Aber, der vorliegende Gesetzentwurf greift aus Sicht der CDU viel zu kurz! Es bleibt bei der Suche nach dem Ausweg aus der „Sitzungs-Krise“, weil der Gesetzentwurf einfach zu viele Fragen unbeantwortet lässt.

Beispielsweise, ob bei Vorliegen welcher konkreter Gründe Videokonferenzen (nur digital oder hybrid) möglich sein sollen. Im angedachten neuen §58a wird lediglich von “schwerwiegenden Gründen“ gesprochen, die einer ordnungsgemäßen Sitzungsdurchführung entgegenstehen. Naturkatastrophen, Gründe des Seuchenschutzes oder sonstige außergewöhnliche Notsituationen sollen solche sein. Doch wer entscheidet – losgelöst von der landesweit erklärten „Pandemischen Lage“ – und mit welcher Mehrheit (einfach, qualifiziert, 2/3-Mehrheit) darüber, ob solche Gründe vorliegen?
Wie soll dem Grundsatz der Öffentlichkeit von Sitzungen Rechnung getragen werden? Wird man dem Erfordernis mit den neuen Formaten auch tatsächlich gerecht?

Das Thema des Datenschutzes wird im vorliegenden Gesetzentwurf überhaupt nicht angesprochen! Wie sollen der Datenschutz und / oder Persönlichkeitsrechte der Amtsträger oder Dritter gewahrt werden? Wie funktionieren Abstimmungen und rechtssichere Beschlussfassungen?

Das alles sind Fragen, meine sehr geehrten Kolleginnen und Kollegen, die im Vorfeld, also jetzt, gestellt, diskutiert und rechtssicher geklärt werden müssen!

Das zuständige Kommunalministerium soll durch Rechts-verordnung diese und alle weiteren offenen Fragen regeln.
Mit Verlaub, sehr geehrte Kolleginnen und Kollegen von Bündnis 90/DIE GRÜNEN – so können wir Ihrem Gesetzentwurf nicht zustimmen.

Fazit: Kommunalpolitik - die politische Willensbildung, in der Keimzelle unserer Demokratie - braucht rechtssichere und pragmatische Lösungen auch für digitale und/oder hybride Sitzungsformate.
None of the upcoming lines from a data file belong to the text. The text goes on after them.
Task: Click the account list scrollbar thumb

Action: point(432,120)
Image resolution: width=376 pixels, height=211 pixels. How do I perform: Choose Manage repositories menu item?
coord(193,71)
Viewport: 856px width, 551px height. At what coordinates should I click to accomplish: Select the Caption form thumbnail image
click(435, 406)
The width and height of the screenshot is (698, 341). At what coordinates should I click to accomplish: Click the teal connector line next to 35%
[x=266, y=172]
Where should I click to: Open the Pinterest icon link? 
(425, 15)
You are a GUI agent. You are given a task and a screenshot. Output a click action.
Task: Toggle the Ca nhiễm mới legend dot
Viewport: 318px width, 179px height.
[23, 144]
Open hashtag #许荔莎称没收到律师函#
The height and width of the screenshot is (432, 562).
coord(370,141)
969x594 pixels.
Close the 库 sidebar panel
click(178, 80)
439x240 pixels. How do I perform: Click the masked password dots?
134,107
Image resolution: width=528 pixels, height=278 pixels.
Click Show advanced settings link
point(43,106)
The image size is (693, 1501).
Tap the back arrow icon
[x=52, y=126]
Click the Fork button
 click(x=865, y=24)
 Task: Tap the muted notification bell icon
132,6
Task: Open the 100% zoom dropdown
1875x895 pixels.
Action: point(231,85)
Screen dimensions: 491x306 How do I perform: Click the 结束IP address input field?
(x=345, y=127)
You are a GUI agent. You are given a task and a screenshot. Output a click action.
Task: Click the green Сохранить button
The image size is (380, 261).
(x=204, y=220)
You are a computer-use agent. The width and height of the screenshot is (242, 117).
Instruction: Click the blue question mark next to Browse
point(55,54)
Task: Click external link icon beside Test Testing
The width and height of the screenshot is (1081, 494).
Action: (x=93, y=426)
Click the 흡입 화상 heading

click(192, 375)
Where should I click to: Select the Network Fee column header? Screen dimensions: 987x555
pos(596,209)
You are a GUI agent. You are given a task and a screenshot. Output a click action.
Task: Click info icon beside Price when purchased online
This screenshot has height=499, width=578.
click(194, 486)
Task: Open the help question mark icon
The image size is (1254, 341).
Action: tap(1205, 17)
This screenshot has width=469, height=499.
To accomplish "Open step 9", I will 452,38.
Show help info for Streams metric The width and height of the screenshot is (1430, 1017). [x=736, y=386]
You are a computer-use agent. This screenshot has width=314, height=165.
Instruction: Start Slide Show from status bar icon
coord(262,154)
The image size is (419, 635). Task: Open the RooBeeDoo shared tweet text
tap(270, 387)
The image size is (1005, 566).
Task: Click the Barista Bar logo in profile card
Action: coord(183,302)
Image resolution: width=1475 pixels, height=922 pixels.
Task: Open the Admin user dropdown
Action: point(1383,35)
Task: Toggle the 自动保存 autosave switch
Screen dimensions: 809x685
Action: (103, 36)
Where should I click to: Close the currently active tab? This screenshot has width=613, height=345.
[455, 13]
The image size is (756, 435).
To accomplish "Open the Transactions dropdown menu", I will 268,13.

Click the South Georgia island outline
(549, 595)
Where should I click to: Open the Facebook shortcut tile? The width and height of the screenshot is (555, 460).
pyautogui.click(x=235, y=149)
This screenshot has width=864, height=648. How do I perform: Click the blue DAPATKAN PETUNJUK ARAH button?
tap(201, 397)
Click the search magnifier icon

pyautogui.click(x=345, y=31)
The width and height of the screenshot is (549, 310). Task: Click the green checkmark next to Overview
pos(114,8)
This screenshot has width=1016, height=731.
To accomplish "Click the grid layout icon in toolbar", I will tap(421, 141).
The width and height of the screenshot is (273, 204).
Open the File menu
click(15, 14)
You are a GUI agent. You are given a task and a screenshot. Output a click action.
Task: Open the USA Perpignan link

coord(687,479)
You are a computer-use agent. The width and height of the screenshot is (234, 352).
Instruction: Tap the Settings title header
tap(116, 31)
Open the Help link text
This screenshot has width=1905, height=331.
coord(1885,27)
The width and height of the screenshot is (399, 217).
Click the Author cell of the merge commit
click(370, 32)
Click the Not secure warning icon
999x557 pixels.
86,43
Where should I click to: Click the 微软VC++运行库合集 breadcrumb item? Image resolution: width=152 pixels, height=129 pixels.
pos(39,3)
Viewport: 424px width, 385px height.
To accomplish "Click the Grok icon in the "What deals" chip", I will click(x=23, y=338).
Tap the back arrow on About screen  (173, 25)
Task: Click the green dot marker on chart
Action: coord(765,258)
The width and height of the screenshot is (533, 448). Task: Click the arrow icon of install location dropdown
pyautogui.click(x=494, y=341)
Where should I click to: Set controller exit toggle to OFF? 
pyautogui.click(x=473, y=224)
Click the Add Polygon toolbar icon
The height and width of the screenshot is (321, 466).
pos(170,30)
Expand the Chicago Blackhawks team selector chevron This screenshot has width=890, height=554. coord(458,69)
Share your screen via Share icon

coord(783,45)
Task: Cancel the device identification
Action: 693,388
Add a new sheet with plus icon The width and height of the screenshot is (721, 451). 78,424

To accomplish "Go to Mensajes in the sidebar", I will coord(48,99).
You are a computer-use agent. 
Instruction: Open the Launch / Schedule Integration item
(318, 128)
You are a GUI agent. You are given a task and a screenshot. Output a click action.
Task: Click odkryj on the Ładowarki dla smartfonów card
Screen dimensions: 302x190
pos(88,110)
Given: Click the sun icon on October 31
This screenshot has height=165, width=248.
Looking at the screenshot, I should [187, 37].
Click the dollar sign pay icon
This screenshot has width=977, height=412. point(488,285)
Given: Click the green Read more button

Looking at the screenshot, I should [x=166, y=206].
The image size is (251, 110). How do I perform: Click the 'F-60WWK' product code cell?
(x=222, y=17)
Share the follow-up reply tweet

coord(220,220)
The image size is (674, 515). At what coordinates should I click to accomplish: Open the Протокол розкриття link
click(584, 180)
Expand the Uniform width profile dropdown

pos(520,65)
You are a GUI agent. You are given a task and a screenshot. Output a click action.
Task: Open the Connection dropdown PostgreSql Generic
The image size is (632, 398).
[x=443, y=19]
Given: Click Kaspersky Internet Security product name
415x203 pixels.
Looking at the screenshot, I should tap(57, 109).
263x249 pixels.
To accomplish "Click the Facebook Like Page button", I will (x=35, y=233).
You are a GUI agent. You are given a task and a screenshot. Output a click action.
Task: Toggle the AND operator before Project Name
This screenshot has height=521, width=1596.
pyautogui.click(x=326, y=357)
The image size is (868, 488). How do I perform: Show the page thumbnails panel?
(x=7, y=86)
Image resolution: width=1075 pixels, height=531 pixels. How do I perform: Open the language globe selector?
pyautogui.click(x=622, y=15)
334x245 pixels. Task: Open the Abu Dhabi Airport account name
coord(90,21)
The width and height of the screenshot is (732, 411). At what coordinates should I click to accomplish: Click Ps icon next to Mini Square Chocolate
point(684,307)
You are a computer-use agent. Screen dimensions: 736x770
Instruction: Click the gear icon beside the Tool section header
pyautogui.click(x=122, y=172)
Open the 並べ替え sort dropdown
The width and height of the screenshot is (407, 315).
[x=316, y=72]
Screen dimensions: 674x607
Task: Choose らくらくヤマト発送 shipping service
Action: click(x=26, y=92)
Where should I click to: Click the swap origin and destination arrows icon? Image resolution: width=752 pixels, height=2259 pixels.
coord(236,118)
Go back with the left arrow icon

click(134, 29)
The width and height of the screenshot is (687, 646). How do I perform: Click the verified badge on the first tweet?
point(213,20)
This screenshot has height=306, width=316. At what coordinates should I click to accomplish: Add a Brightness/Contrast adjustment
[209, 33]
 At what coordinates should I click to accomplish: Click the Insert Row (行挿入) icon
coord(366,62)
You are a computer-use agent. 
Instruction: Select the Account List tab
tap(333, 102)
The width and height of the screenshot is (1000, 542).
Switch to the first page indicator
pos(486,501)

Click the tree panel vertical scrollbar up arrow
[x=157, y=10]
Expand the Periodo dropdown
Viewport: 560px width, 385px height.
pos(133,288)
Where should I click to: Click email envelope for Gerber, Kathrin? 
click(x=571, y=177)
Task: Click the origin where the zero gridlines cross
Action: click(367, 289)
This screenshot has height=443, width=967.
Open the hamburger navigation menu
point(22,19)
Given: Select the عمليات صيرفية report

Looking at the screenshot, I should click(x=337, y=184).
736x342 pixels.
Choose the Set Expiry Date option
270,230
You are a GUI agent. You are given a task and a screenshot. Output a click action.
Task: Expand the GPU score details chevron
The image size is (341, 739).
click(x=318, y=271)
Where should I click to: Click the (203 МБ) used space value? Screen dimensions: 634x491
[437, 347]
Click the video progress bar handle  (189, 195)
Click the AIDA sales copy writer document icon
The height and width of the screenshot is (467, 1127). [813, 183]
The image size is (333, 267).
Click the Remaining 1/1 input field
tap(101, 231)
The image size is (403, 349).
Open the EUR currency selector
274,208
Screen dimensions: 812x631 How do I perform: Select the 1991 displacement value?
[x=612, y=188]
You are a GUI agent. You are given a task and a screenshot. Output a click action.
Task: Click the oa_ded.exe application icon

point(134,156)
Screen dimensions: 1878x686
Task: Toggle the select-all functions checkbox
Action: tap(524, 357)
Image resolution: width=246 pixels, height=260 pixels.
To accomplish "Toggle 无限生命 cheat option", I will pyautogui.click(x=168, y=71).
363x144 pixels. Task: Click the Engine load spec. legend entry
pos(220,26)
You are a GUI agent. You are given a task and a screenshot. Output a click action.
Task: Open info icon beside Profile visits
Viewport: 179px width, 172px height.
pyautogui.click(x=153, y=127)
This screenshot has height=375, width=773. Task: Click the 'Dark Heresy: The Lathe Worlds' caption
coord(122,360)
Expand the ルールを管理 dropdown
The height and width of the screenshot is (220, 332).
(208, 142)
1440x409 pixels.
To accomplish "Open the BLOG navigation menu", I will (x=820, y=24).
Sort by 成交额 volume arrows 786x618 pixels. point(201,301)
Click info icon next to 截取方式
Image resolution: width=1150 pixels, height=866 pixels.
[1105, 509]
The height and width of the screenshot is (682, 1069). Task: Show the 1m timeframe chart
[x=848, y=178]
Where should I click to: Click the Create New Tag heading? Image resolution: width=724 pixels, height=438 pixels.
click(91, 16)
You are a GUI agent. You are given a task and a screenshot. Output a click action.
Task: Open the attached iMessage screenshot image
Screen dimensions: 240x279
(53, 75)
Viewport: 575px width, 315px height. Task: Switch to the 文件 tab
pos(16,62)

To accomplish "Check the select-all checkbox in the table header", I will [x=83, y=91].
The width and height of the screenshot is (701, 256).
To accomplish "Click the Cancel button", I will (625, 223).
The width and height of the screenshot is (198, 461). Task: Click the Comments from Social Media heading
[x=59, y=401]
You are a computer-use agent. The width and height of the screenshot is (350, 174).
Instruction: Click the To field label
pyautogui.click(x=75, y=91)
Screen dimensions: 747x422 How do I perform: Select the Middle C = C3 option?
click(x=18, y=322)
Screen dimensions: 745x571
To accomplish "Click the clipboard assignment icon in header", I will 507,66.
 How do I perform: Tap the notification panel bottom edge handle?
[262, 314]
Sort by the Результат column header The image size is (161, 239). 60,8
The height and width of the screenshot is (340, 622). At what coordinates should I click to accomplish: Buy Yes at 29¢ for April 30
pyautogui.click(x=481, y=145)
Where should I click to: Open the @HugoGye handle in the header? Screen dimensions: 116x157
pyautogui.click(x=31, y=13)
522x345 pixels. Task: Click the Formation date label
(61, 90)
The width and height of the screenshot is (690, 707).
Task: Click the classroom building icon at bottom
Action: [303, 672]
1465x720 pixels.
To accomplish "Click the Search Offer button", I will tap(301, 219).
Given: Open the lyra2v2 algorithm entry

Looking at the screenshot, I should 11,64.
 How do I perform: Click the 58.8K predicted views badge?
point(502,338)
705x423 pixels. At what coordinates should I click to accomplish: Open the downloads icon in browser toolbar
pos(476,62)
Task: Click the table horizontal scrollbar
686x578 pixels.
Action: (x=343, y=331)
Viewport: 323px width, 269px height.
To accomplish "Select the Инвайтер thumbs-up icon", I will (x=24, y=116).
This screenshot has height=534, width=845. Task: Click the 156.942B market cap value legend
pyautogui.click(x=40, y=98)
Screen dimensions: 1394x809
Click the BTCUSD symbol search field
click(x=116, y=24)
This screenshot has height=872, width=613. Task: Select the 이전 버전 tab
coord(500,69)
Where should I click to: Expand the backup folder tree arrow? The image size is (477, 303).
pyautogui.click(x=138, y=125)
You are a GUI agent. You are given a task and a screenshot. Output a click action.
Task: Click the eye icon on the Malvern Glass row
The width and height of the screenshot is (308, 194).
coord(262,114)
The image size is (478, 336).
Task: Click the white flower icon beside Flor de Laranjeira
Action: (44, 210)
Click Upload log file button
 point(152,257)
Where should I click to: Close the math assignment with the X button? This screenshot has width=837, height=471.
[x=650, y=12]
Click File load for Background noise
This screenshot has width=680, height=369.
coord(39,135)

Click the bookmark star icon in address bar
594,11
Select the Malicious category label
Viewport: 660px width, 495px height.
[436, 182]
Um diese bemühen wir uns, um die Entscheidungsfähigkeit und Aufgabenwahrnehmung kommunaler Mandate krisenfest zu machen.

Im Ziel scheinen wir nahe beisammen, im Weg allerdings noch nicht. In diesem Sinne freue ich mich auf die kommenden Ausschussberatungen und die gemeinsame Lösungssuche.

Vielen Dank für Ihre Aufmerksamkeit!